- **DATASET RECORDS**:
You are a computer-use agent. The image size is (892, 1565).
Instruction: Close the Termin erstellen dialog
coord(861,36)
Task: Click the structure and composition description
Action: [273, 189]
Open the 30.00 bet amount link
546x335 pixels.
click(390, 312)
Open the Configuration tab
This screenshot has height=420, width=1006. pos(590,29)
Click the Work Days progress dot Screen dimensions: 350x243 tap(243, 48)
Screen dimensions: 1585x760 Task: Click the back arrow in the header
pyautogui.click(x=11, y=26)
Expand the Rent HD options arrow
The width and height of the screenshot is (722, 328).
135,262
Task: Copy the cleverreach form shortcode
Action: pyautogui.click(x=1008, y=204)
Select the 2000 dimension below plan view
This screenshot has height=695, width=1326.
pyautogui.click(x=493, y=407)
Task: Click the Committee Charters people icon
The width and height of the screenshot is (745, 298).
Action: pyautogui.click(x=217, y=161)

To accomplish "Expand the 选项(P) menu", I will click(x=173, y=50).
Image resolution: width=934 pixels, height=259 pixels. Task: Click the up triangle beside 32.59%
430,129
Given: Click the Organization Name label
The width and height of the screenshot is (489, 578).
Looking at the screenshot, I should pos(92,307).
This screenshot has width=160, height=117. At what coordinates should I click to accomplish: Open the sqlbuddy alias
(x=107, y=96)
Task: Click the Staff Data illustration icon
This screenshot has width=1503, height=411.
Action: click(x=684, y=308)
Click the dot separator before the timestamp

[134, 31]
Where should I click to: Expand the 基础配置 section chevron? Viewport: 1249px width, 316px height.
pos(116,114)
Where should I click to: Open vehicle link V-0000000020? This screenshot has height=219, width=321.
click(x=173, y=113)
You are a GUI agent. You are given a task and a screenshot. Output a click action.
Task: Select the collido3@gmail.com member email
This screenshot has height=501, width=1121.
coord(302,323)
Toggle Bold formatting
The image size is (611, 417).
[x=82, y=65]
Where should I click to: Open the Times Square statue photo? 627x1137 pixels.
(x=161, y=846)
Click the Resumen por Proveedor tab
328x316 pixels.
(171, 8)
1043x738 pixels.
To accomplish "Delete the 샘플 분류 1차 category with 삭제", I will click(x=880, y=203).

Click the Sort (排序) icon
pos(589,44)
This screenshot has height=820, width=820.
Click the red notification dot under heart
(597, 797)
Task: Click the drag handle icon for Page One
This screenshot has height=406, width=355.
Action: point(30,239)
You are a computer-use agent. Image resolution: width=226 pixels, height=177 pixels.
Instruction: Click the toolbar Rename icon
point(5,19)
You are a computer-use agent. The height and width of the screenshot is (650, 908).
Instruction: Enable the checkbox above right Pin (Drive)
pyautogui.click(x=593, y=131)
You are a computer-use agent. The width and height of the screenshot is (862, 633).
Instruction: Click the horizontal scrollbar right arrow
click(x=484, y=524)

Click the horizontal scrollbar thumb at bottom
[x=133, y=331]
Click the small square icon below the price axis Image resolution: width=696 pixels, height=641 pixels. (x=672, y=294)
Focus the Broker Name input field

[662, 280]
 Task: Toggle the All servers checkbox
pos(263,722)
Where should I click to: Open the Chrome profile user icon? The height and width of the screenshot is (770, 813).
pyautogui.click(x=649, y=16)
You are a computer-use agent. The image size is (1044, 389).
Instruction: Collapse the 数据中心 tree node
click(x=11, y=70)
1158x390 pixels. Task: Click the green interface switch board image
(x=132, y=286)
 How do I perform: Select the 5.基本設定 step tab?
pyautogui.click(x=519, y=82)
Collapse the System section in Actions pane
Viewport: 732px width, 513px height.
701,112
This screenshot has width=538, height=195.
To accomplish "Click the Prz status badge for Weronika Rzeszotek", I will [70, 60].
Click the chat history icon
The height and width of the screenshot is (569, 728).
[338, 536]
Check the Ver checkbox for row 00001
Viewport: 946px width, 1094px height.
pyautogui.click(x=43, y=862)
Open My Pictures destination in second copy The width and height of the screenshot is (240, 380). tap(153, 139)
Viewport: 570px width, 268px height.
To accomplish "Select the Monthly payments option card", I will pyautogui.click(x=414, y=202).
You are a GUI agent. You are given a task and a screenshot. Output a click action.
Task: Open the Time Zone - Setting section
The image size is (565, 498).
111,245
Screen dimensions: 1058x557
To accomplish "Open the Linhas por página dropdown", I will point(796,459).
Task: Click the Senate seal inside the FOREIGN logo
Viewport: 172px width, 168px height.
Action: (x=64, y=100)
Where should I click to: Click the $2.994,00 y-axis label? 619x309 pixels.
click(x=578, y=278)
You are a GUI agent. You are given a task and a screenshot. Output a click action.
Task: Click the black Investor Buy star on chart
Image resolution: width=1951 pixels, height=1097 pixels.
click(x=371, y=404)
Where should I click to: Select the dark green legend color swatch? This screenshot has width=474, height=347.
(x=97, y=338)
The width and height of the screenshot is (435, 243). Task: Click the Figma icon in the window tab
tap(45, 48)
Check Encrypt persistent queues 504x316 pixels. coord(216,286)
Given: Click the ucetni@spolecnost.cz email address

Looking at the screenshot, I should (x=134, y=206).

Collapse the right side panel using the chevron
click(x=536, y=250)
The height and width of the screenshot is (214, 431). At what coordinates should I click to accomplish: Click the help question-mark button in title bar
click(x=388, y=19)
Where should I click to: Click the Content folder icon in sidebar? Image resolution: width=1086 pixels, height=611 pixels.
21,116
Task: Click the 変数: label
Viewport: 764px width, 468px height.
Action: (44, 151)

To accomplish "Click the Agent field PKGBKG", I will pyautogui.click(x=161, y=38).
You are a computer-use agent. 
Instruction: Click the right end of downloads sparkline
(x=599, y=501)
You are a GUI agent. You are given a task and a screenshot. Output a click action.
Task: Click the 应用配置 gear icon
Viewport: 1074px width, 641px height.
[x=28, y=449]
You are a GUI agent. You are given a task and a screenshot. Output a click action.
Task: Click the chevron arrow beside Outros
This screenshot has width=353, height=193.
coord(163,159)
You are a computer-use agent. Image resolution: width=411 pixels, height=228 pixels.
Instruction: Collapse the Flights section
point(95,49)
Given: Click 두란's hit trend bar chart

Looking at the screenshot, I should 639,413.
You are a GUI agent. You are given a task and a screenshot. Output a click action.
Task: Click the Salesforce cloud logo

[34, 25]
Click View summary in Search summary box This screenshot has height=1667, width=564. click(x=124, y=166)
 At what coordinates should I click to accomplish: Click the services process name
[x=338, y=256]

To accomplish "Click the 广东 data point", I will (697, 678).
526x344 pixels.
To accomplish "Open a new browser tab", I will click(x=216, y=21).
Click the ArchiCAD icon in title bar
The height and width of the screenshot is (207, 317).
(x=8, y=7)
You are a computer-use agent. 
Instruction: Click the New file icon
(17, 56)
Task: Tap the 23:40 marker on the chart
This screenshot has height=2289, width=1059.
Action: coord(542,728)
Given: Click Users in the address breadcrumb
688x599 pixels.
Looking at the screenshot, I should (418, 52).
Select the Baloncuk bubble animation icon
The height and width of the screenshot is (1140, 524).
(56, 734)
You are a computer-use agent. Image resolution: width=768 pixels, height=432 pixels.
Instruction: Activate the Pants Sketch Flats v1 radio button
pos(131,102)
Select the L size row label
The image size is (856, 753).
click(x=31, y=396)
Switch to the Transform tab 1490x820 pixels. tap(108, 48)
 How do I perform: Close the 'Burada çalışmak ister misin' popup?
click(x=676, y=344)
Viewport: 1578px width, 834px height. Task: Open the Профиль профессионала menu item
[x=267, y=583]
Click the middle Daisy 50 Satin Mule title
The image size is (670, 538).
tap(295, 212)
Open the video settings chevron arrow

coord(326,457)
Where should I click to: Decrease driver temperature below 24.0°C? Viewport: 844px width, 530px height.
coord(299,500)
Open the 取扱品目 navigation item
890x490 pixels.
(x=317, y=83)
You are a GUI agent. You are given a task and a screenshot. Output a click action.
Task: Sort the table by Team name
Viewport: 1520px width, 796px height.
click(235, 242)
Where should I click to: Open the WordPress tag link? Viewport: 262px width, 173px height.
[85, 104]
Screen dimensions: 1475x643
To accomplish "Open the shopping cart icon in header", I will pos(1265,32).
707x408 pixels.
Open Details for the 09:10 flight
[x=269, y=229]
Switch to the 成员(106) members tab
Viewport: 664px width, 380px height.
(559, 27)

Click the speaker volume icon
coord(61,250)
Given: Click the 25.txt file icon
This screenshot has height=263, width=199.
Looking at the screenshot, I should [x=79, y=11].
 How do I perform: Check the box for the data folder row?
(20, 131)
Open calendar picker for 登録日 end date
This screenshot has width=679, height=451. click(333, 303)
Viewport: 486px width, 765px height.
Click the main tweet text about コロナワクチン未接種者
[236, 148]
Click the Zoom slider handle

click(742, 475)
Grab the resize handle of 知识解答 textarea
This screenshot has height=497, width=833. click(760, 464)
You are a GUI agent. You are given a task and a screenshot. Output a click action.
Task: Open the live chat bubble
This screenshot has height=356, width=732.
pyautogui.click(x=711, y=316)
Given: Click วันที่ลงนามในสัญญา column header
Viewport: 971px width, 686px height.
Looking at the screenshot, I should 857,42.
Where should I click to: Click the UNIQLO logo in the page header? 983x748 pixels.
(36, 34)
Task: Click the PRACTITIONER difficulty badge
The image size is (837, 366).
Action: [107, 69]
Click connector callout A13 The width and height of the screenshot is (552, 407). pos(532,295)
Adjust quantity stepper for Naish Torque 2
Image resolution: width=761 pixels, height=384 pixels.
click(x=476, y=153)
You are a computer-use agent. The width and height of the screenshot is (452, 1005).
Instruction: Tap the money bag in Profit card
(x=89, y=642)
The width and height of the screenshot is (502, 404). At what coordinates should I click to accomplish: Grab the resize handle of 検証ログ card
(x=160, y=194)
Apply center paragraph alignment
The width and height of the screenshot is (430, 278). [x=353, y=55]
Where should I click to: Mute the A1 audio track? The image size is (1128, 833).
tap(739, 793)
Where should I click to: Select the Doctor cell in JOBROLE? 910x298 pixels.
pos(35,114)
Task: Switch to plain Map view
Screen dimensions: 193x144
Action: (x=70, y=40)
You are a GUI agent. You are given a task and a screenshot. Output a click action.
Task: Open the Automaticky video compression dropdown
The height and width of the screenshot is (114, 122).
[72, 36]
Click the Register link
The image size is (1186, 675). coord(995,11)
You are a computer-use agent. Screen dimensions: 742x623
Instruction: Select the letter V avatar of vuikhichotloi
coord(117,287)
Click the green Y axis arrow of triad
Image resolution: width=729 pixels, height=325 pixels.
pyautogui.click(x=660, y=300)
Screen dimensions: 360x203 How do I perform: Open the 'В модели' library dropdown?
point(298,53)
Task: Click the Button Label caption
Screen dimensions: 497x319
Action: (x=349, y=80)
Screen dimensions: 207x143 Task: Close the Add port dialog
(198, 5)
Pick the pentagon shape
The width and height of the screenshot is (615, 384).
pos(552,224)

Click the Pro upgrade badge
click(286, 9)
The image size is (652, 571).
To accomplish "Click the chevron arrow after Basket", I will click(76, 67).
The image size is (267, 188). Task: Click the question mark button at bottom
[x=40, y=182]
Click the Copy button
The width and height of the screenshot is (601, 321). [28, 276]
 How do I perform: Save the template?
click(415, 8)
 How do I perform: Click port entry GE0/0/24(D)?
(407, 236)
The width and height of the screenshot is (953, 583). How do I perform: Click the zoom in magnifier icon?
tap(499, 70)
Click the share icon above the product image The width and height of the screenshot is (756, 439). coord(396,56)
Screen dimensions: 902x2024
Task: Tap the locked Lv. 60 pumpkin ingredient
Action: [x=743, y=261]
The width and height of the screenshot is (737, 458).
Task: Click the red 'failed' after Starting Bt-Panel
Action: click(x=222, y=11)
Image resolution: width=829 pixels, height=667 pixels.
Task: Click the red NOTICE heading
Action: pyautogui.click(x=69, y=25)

- **WORK INSTRUCTIONS**:
Of all the entries above, retype exactly the lines from the line with "Click the Resumen por Proveedor tab" to the line with "This screenshot has height=820, width=820.", both included, and no others.

- **YOUR RESPONSE**:
Click the Resumen por Proveedor tab
328x316 pixels.
(171, 8)
1043x738 pixels.
To accomplish "Delete the 샘플 분류 1차 category with 삭제", I will click(x=880, y=203).

Click the Sort (排序) icon
pos(589,44)
This screenshot has height=820, width=820.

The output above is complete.